EL PAÍS, 21 de agosto de 2010
Aparente levedad
JOSÉ LUIS BORAU
Los grandes maestros, tanto en literatura como en pintura o en cualquier otro campo artístico, también hacen su daño, no vayan ustedes a creer. En cierto sentido, un daño mayor incluso que el que puedan infligirnos los malos autores. No se lo hacen a sus parroquianos ni a los seguidores con talento, claro está, pero sí a la morralla de los que pretenden imitarles a pies juntillas, sin retranca suficiente para razonar por su cuenta o, simplemente, pasarlo todo a través del imprescindible tamiz de la sinceridad.
Se cumplen ahora ciento cincuenta años de la muerte de Chéjov, quien renovó, como todos sabemos, el arte del relato, y volveremos a leer una y mil veces, ya lo verán, que éste ha de ser por fuerza corto, intangible, acuarelado y, en particular, desprendido de cualquier tentación argumental.
El argumento supone, junto al costumbrismo, algo así como la bicha negra para los partidarios a ultranza del ruso -no para el autor de La cerilla sueca o La dama del perrito, que conste-: un peligro situado al borde de lo aceptable, con grave riesgo de caer en la pura grosería creativa.
Olvidan los tales que, desde que el mundo es mundo, los cuentos han implicado una sucesión de incidentes más o menos maravillosos, ejemplares, dramáticos, divertidos o aterradores. Si alguien abría la boca era, en principio, para dejarnos atónitos con su relato. El hecho de que a finales del XIX un médico tuberculoso irrumpiera en la escena literaria con historias que, con frecuencia, contradecían tales prácticas no ha de llevarnos necesariamente a la conclusión de que hoy en día no quepa volver a contar peripecias inesperadas o aventuras del otro jueves.
Hace muy poco, un libro repasaba los relatos incluidos en las novelas más célebres de nuestro Siglo de Oro, con Cervantes a la cabeza. ¿Debemos considerar que El curioso impertinente es un trabajo superado, obsoleto o, siguiendo la jerga establecida, "autoralmente" incorrecto?

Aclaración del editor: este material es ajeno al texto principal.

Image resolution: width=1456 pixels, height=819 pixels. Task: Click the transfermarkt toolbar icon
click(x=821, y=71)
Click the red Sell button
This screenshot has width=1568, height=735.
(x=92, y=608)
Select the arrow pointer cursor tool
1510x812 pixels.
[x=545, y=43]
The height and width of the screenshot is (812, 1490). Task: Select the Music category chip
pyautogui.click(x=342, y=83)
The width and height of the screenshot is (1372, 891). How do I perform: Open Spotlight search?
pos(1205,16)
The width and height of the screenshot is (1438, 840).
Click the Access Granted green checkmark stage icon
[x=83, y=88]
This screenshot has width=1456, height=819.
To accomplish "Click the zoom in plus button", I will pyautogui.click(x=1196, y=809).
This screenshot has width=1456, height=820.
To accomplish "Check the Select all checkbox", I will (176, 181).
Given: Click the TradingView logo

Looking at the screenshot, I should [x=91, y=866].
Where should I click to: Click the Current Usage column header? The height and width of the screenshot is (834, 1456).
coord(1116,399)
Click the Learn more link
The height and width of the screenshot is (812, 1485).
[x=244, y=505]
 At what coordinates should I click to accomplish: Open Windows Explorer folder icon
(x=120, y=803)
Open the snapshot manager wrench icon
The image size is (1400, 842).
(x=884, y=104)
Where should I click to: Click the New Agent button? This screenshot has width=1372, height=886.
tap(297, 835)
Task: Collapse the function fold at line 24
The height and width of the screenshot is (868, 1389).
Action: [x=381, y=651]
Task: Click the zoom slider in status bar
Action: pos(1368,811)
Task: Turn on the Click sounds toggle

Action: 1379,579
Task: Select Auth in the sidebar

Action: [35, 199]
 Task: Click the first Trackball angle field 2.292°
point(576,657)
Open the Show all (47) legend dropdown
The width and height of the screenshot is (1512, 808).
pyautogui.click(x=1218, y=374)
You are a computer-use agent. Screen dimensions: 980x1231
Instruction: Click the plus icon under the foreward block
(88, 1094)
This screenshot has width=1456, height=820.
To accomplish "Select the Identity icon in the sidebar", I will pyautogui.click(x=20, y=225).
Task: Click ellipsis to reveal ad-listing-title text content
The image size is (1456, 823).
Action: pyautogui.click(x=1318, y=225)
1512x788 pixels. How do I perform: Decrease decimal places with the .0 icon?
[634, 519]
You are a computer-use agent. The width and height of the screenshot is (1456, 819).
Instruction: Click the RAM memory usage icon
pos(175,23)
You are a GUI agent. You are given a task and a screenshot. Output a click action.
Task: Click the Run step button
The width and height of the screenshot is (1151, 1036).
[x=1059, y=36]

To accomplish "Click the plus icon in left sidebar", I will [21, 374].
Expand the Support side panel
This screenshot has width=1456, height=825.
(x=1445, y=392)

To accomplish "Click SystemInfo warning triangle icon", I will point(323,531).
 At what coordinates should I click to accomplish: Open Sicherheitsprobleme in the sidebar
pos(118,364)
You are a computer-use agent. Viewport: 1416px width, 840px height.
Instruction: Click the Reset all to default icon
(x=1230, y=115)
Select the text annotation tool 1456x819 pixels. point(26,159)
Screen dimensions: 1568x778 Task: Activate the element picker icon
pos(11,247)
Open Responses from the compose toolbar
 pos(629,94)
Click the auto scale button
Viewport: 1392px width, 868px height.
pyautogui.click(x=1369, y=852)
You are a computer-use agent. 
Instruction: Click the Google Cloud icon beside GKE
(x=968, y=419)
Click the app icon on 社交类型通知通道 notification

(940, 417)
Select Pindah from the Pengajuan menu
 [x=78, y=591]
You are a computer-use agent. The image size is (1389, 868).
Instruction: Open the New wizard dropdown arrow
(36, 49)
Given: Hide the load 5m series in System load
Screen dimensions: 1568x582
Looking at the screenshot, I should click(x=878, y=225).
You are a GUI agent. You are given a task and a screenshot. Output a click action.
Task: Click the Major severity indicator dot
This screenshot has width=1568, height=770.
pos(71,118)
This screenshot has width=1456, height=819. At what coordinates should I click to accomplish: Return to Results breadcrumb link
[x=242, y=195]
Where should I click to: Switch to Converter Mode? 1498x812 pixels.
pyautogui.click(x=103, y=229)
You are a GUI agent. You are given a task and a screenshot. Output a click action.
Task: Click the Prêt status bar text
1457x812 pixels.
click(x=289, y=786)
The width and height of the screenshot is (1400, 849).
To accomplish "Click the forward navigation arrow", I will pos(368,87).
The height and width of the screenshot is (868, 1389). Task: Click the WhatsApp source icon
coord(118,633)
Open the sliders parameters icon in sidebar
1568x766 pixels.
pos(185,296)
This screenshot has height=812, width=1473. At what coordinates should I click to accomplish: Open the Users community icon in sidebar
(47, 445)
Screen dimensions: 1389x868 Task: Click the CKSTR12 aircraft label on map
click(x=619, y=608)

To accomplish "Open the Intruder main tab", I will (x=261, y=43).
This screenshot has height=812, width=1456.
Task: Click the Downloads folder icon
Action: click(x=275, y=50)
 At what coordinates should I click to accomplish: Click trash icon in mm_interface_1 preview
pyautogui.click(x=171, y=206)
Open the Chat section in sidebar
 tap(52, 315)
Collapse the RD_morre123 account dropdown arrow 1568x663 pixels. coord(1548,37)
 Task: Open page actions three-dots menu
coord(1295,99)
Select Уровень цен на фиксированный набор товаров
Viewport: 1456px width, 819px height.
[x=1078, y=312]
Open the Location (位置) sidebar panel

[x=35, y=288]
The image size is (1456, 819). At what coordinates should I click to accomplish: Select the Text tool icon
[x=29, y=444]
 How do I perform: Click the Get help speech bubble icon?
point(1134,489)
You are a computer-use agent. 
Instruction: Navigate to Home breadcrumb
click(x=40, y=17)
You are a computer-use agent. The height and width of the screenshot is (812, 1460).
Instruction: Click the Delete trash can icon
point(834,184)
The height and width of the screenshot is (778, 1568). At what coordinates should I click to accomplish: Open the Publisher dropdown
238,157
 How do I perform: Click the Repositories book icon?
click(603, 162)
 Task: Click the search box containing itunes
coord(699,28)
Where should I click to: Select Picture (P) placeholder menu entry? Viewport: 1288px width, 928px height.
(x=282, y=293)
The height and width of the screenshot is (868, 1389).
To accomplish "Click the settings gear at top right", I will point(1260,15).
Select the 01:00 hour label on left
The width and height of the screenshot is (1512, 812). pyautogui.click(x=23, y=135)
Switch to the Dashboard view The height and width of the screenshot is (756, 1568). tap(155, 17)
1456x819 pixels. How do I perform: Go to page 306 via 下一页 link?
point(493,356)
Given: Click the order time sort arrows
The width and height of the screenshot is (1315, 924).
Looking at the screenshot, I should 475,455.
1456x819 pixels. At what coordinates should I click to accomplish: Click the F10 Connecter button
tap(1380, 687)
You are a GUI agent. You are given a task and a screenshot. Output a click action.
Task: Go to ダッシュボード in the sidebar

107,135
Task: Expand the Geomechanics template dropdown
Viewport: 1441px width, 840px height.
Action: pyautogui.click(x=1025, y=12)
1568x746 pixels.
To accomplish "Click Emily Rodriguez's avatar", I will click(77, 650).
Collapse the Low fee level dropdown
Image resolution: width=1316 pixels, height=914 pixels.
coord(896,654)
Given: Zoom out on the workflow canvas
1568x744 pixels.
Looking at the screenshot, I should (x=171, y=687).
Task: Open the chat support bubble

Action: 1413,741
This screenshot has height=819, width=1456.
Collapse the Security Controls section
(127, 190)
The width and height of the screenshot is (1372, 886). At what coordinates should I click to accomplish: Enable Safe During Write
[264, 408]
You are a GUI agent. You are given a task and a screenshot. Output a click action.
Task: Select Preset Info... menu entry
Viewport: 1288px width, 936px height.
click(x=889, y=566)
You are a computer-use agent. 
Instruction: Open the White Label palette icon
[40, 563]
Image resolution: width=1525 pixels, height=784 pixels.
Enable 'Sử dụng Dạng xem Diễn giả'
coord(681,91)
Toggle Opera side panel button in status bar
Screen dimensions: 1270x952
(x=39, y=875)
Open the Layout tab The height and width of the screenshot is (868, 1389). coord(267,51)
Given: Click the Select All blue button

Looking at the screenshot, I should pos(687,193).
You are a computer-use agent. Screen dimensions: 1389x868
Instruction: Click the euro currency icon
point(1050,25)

Es cierto que los hermanos listos de Chéjov -Mansfield, Woolf, Cheever, Carver, y hasta, en cierta medida, el propio Joyce o Salinger- se apoyaron en las recetas del célebre galeno para volar luego por su cuenta y riesgo. Pero, con ser mucho el peso de tanto nombre ilustre, no basta para seguir a ciegas las prácticas del maestro. En particular si pensamos que, bien mirado, su aparente levedad no se apoya principalmente, según proponía él, en un proceso incansable de lima y depuración -menos es más, etcétera-, sino también, y sobre todo, en centrar el relato en la situación en que se encuentran los personajes más que en las consecuencias a que ésta pueda dar lugar con su desarrollo.
Frente a cuanto podamos pensar, las circunstancias suelen resultar bastante más amplias, espesas y aun barrocas. La situación engloba un puñado de salidas de las cuales el autor sólo utilizará dos o tres a todo tirar. Mantener abierta la puerta para que el lector escoja, o aventure a su antojo en qué han de acabar la nostalgia, el miedo, los recuerdos turbadores o el estado anímico de un hombre o de una mujer, no presuponen un proceso de destilación sino todo lo contrario: el despliegue de un rico muestrario donde el lector sea libre de elegir a pleno gusto. Conozcamos los anhelos secretos o inciertos de alguien, y lo demás se nos dará por añadidura.
Con todos los respetos para el genio al que con entera justicia homenajeamos ahora, su postura literaria no era tan leve ni sencilla. De lo contrario, Stendhal y su epígono Baroja, campeones de la acción por la acción, quedarían ante nuestros ojos como escritores atropellados. Y no estamos por la labor.
Por otra parte, tampoco hay que darle más vueltas al asunto. El propio Chéjov confesaría a su colega Scheglow: "En los cuentos cortos es mejor decir menos que contar mucho porque... porque... ¡no sé por qué!" (en carta fechada en Moscú el 22 de enero de 1888).